Just shy of a year from when it was first spotted in northeast Georgia, the insect now commonly called the “kudzu bug” continues to mystify homeowners and agricultural researchers.

A native of India and China, the bean plataspid (Megacopta cribraria) is pea-sized and brown with a broad posterior.

A legume-eater, its favorite menu items include both the famous weed kudzu and soybeans, a crop grown in Georgia for its oil.

Also commonly called lablab bug and globular stink bug, the newcomer releases a chemical — similar to the stink bug — when threatened. As kudzu is killed by fall frost, it may soon over-winter in droves around homes, something the more-common Asian lady beetle does.

“The difference is the bean plataspid is far more numerous than the lady bug,” says Wayne Gardner, an entomologist with the University of Georgia College of Agricultural and Environmental Sciences.

It likes to congregate on the sides of light-colored homes and vehicles, Gardner says.
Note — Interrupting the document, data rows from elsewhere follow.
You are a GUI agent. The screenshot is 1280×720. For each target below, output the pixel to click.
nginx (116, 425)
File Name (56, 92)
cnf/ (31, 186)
This time of year, the insects are most active in the afternoon when it's warm. Homeowners who live near kudzu patches can expect to see the kudzu bug as the weather turns cooler.

Gardner is one of a team of CAES scientists working to identify the insect's habits (other than munching on kudzu) and determine whether it will wreak havoc on Georgia's soybean crop.

Last fall, the bug was reported in Barrow, Clarke, Greene, Gwinnett, Hall, Jackson, Oconee and Walton counties. It can now be found in 68 counties as far south as Dooly County. “We expect to see it in additional counties this year before winter temperatures stop its spread for this growing season,” Gardner says.

He’s also seen the pest in the Carolinas and expects it to arrive in Alabama and Tennessee soon.

UGA entomologist Dan Suiter believes the bug arrived here by accident.

 

No natural enemies

“We do have the world's busiest airport here (in Georgia), but we'll never know how the bug first got here,” Suiter says. “When it found kudzu here, it found a food source, and it doesn't have any natural enemies here that we are aware of.”

It’s an “invasive species feeding on an invasive species,” he says.

On the UGA campus in Griffin, Ga., Gardner and his staff are collecting bugs from various sites across the state and raising them in small plastic arenas containing kudzu leaves.

“In our labs, we’re trying to determine if they die from anything naturally,” Gardner says.

Introduced to the United States in 1876 from Japan, kudzu was planted in the 1930s to control soil erosion. It now tops the nation's invasive species list. The researchers have no idea what the insect's long-term impact on kudzu will be.

“It eats kudzu, which is good. But it also stinks and gets on homes, which is bad,” Gardner says. “And the ominous threat is that it eats soybeans and other legume crops.

In India and China, manually removing them is the most common way to control kudzu bugs. UGA scientists also want to determine how to control the pest around homes and whether or not to control it on agricultural crops.

“In soybeans right now, they are there in very high numbers in some locations,” says Phillip Roberts, a CAES entomologist studying the bug’s effect on agriculture.

Roberts has studies in fields to determine whether it’s more economical to treat the pest or leave fields untreated.

“It’s a true bug, but with needle-like mouthparts,” he says. “It feeds on stems, sap, leaves and petioles. The one observation we have made is it does not appear to feed on the developing pods, thank goodness.”

Each year, Georgia farmers plant about 350,000 acres of soybeans, which are primarily crushed for the cooking oil. Livestock animals are fed the leftover meal.